È passato il principio che i tax ruling possono risultare aiuti di Stato distorsivi della concorrenza, quando riducono le tasse con «metodi fittizi e complessi» (spesso trasferendo profitti all’interno del gruppo). Sorprendentemente la normativa Ue attribuisce al Lussemburgo e agli altri paradisi fiscali — se ritenuti colpevoli di aver favorito questi accordi orientati all’elusione delle tasse — di beneficiare del recupero di quanto in realtà sottratto al Fisco di altri Paesi (dove i profitti delle multinazionali venivano effettivamente realizzati).
Al Lussemburgo è stato contestato di aver consentito alla locale Fiat Finance, società di servizi finanziari per il gruppo automobilistico, di utilizzare i risparmi dei tax ruling per rendere ingiustamente più competitive altre entità aziendali. Il governo lussemburghese si è riservato di ricorrere alla Corte europea di giustizia. Fiat/Fca ha comunicato di ritenere corretto il proprio comportamento. All’Olanda è stato contestato di aver permesso alla locale Starbucks di ridurre la tassazione pagando presunti diritti per il «know how» della tostatura del caffè a una entità dello stesso gruppo nel Regno Unito. Anche Starbucks ha ventilato il ricorso agli eurogiudici.
Vestager ha parlato di «messaggio chiaro» perché «le autorità fiscali non possono dare a qualsiasi azienda, grande o potente, un ingiusto vantaggio competitivo rispetto alle altre» e perché «tutte le società, grandi o piccole, dovrebbero pagare la loro corretta quota di tasse». Ha poi confermato altre indagini in corso (Apple in Irlanda, Amazon in Lussemburgo, varie in Belgio e altri Paesi).

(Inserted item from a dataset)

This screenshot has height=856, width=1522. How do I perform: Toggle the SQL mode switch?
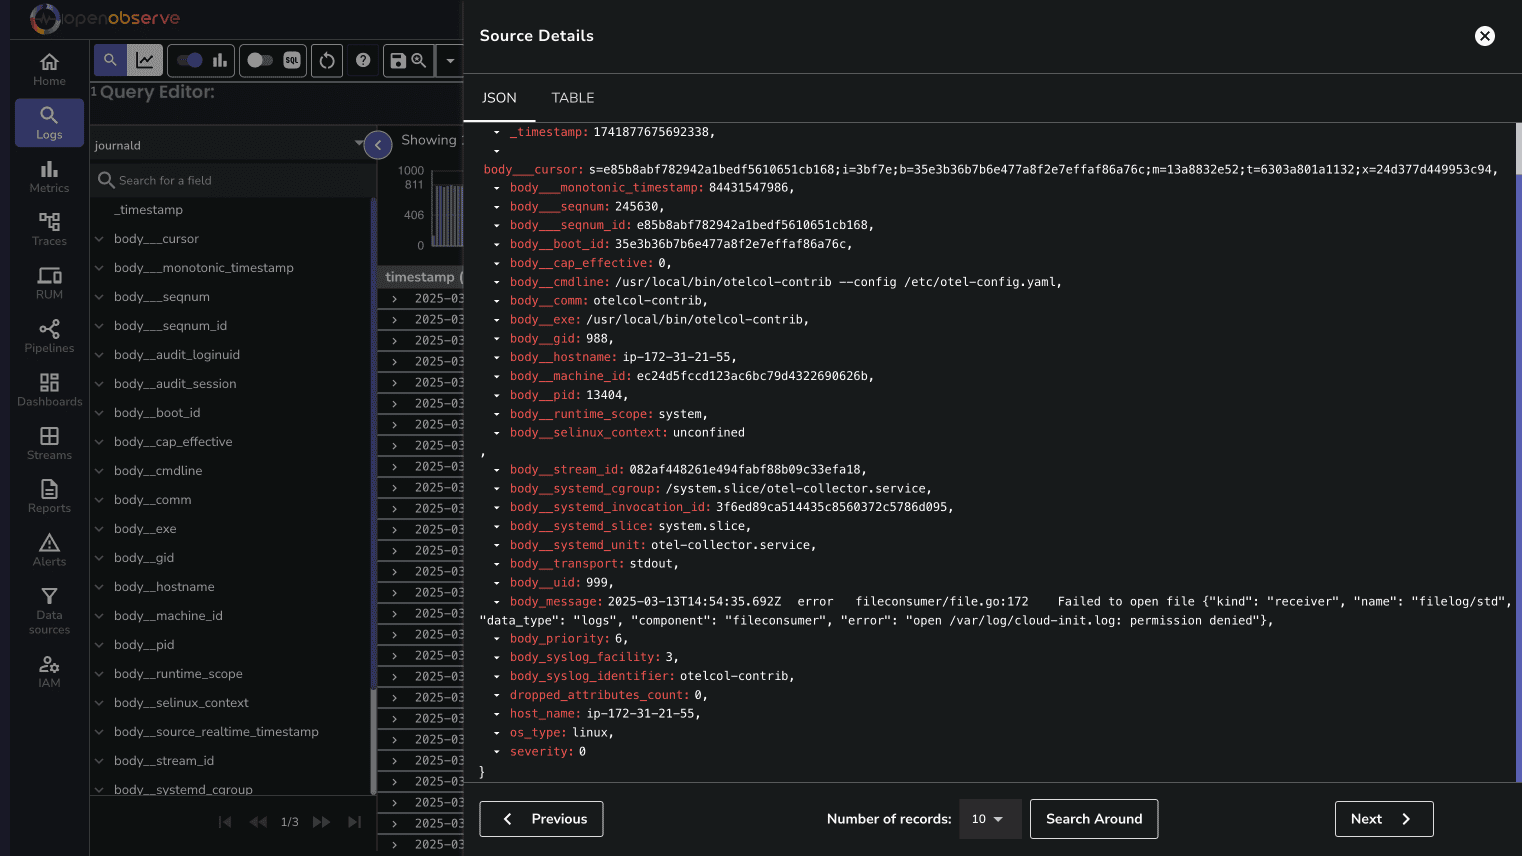pos(260,61)
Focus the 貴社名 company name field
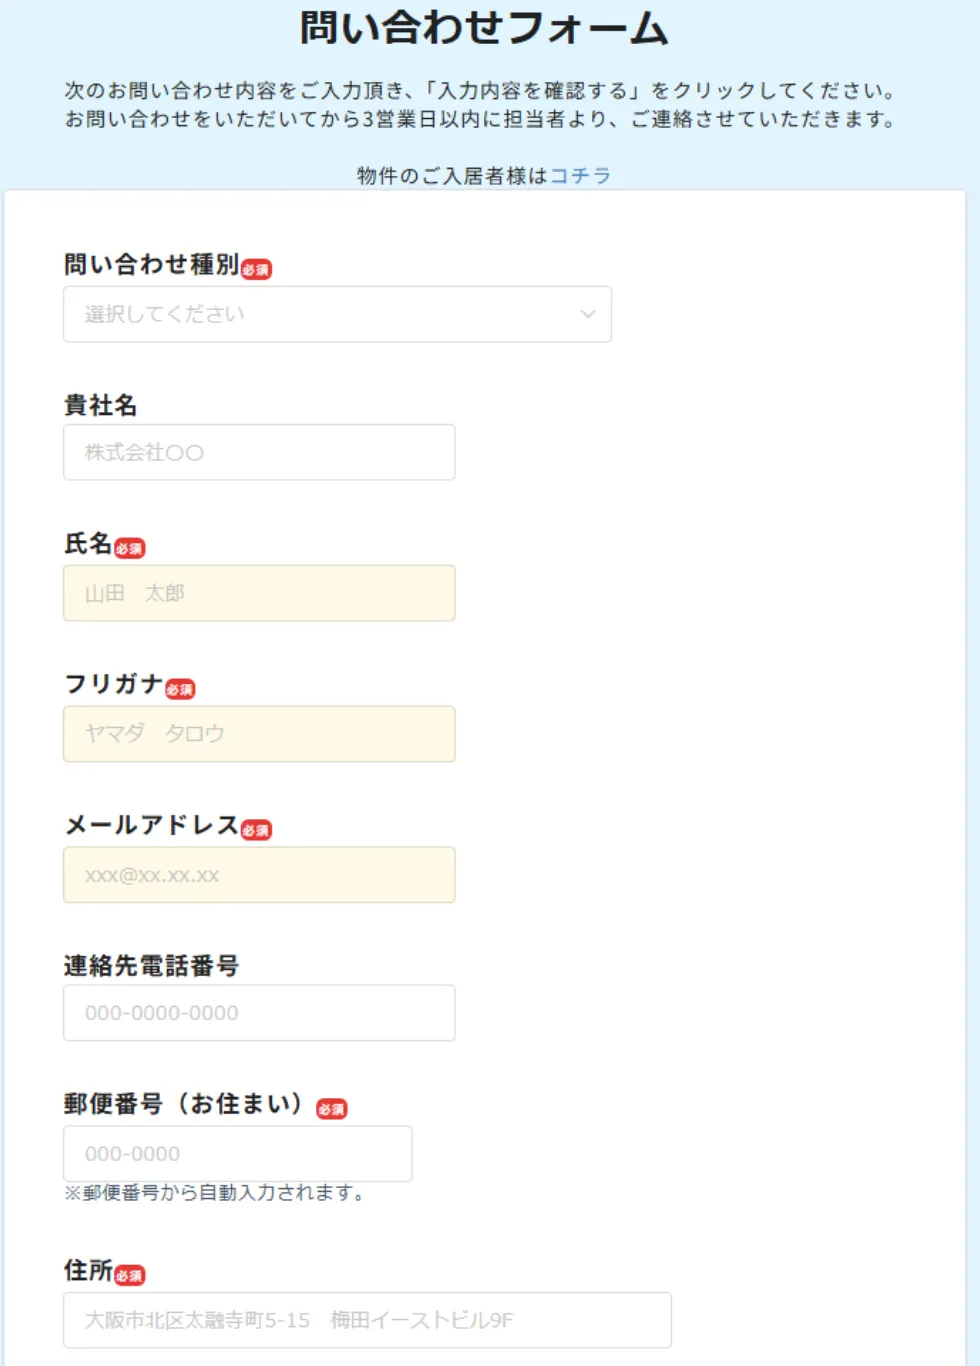Screen dimensions: 980x1366 point(259,452)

L’inchiesta giornalistica LuxLeaks ha rivelato centinaia delle migliaia di tax ruling stimati in Lussemburgo, che si è sviluppato come paradiso fiscale nel ventennio in cui era premier e ministro delle Finanze Jean-Claude Juncker, attuale presidente della Commissione europea.
Vestager ha ammesso che le somme richieste indietro non appaiono un deterrente adeguato rispetto ai mega-fatturati delle multinazionali. Interpellata su credibilità e conflitti d’interessi di Juncker (più volte contestato nell’Europarlamento per il suo passato di promotore di un paradiso fiscale) e del suo vicepresidente Frans Timmermans, ministro degli Esteri in Olanda durante gli accordi con Starbucks, si è limitata a ribadire l’obiettivo di gestire al meglio questo delicato dossier di Bruxelles.